Changes to Qatar’s Labor Law, including a provision to pay workers their salaries directly into their bank accounts, could be made by the end of this year, the nation’s labor minister has suggested.
During a meeting with newspaper editors to discuss countering negative international criticism of Qatar, Minister for Labor and Social Affairs Dr. Abdullah Saleh Mubarak Al Khulaifi offered an update on the status of much-awaited changes to the labor law.
He said that several proposed revisions to the law are expected to be discussed by Qatar’s Advisory (Shura) Council at its next session, according to the Qatar Tribune.
If the council approves the changes, they then require the Emir’s signature before coming into effect.
The e-payment Wage Protection Scheme is one of a number of measures the government has proposed in a bid to better protect the rights of expat workers in Qatar. Other revisions to the exit permit and no objection certificate requirements are expected to make it easier for expats to leave the country and change jobs.
All non-Qatari workers are bound by the rules of the state’s kafala (sponsorship) system, which has been heavily criticized by international media and human rights organizations for being too restrictive.
In May this year, the government announced a series of reforms to the system and the Labor Law which they said would improve workers’ rights, although many critics said the scope of these changes did not go far enough, and no timeline was given for the introduction of the new measures.
Before Eid Al Fitr in July, the labor minister promised that the reforms would be made “as quickly as possible,” although he did add that a number of groups still had to be consulted on the changes.
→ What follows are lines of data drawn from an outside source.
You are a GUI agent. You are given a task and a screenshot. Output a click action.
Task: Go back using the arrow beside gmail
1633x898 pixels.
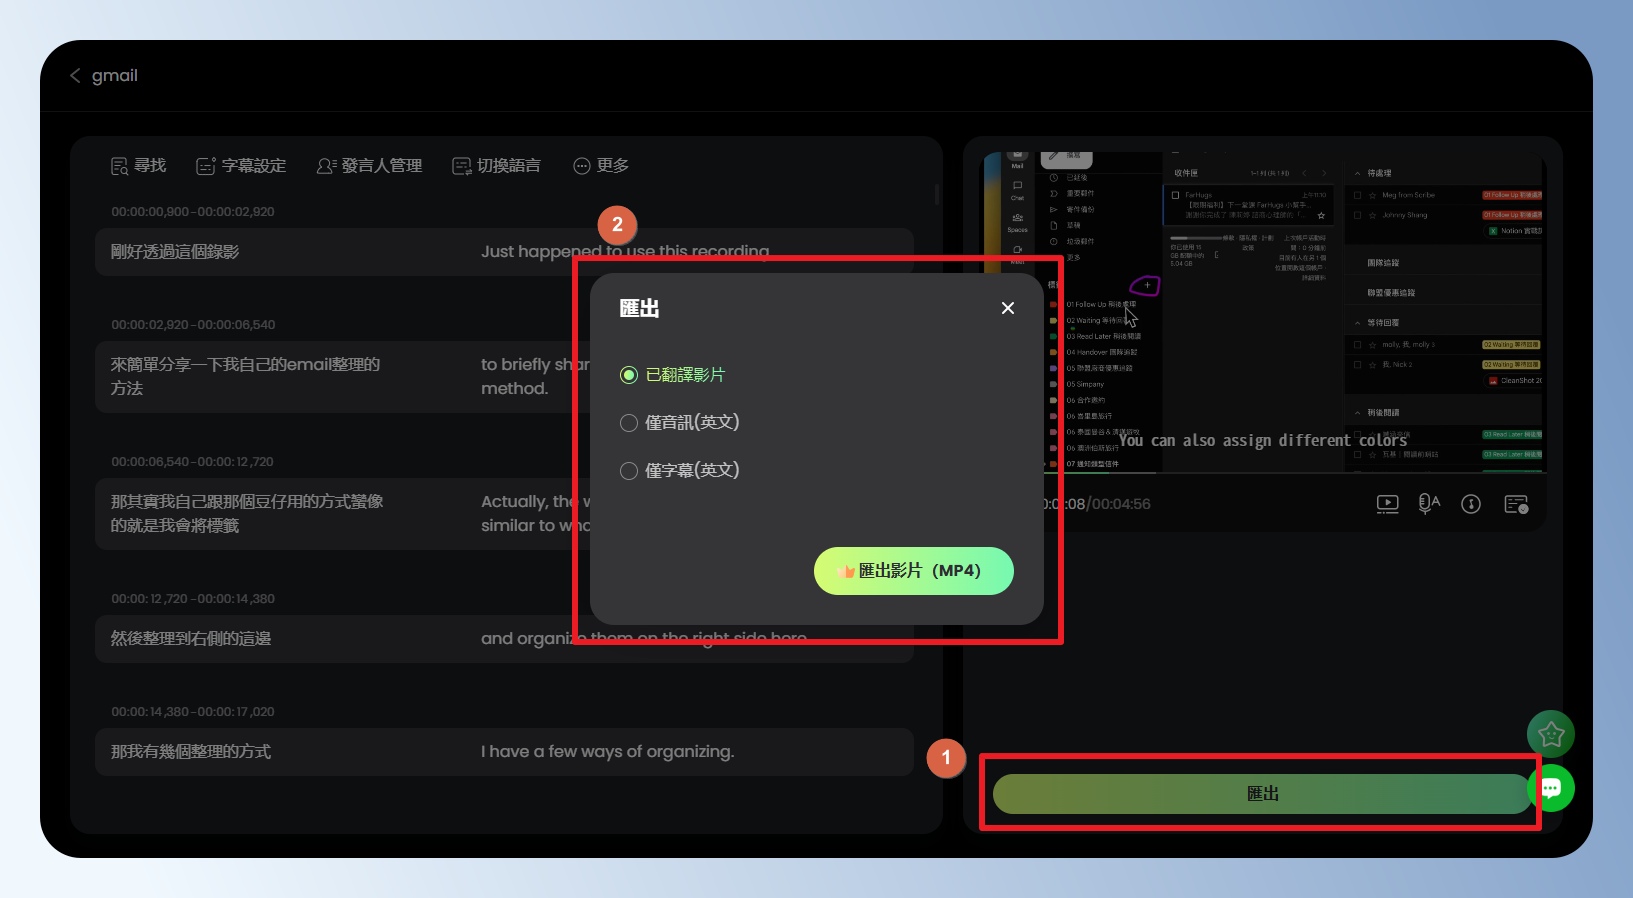75,76
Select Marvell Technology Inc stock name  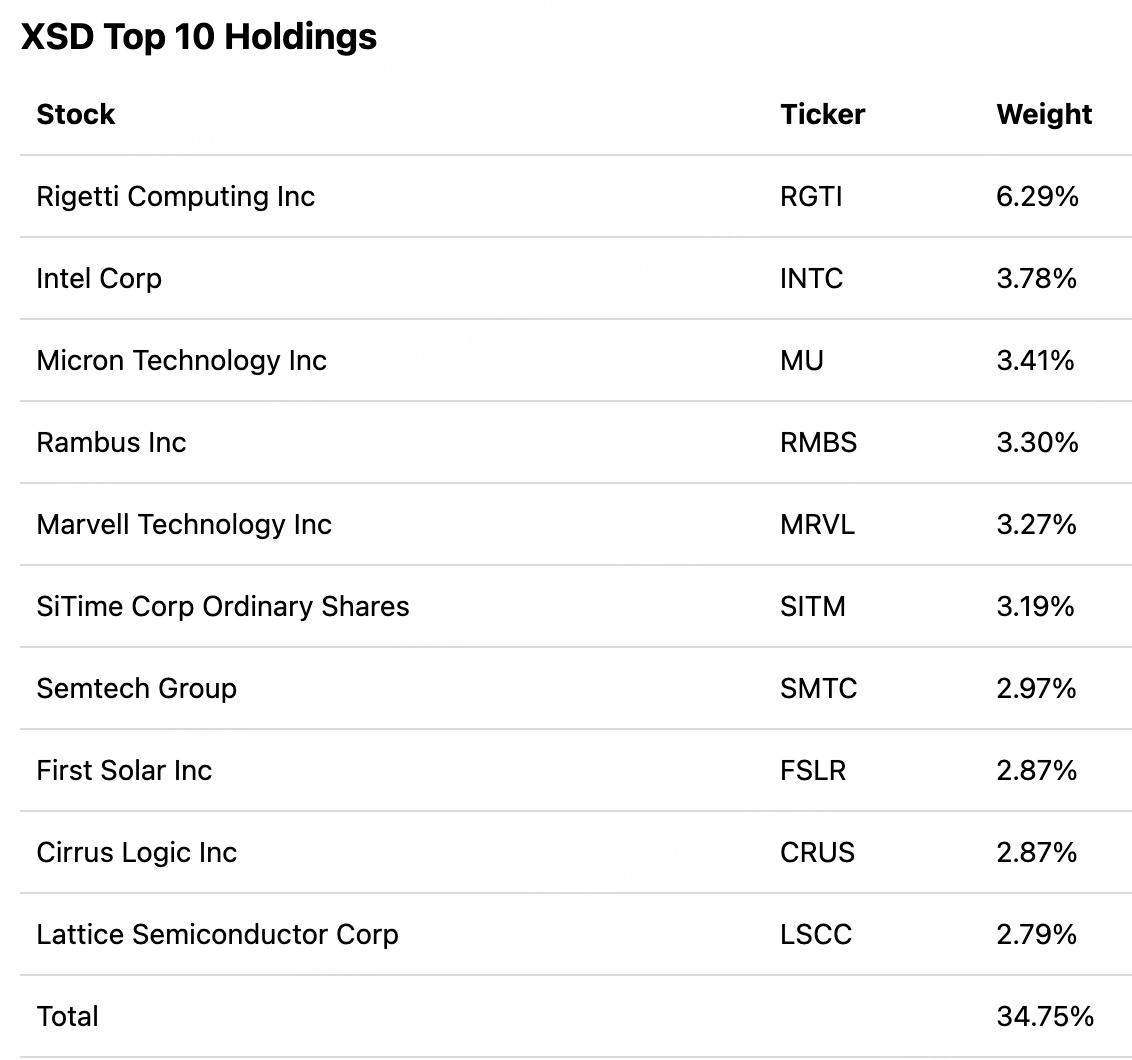pyautogui.click(x=184, y=524)
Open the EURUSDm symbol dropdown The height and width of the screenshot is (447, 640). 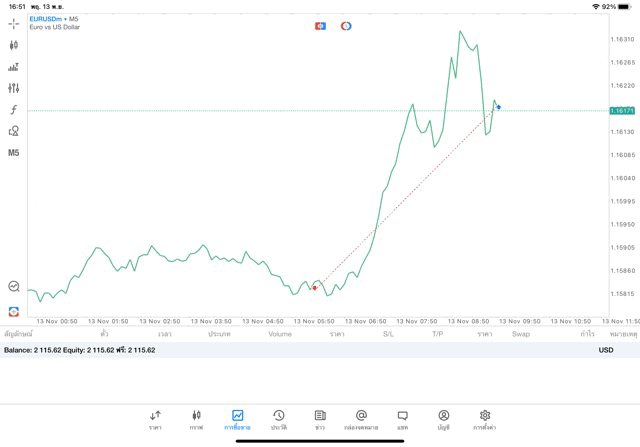[x=54, y=19]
Qatar’s business community had initially voiced its concern over the new rules, which many of its members felt went too far. However, the Chamber of Commerce, which represents the business sector, finally gave its approval of the changes last month.
Missed and late wage payments are among the top complaints expressed by Qatar’s blue collar workforce. In July this year, the Cabinet approved a draft law that would make it mandatory for all companies to pay their workers by electronic bank transfer at least every two weeks.
The new system, which would be created and handled by Qatar Central Bank, and supported by the Ministry of Interior and the Ministry of Labor and Social Affairs (MOLSA), also makes it easier to track payments.
Fielding questions, Al Khulaifi also ruled out setting a minimum wage, saying that such a move would compromise Qatar’s “free economy,” which operates according to supply and demand, The Peninsula reports.
Finally, the labor minister said plans were underway to build five “labor cities.” The huge accommodation sites would be dotted across Qatar, with the capacity to house some 25,000 workers, and be built in coordination with the Ministry of Municipality and Urban Planning (MMUP).
He added that the plans were not in response to criticism Qatar has faced from international media over workers’ rights, but rather part of a strategy devised five years ago to accommodate the state’s rapidly increasing workforce, as it strives to meet looming deadlines for its numerous, big infrastructure projects.
Barwa Real Estate has developed the first of these, the Barwa al Baraha complex in the Industrial Area. Expected to accommodate around 20,000 workers, facilities on the site will include four dining halls and two mosques.
Another 20,000 residents are expected to be housed in the next phase, which is currently under construction and is expected to be completed within 18 months.
A final phase in the 1.8 million sqm development will contain a medical clinic and accommodate senior staff in single-bedroom units.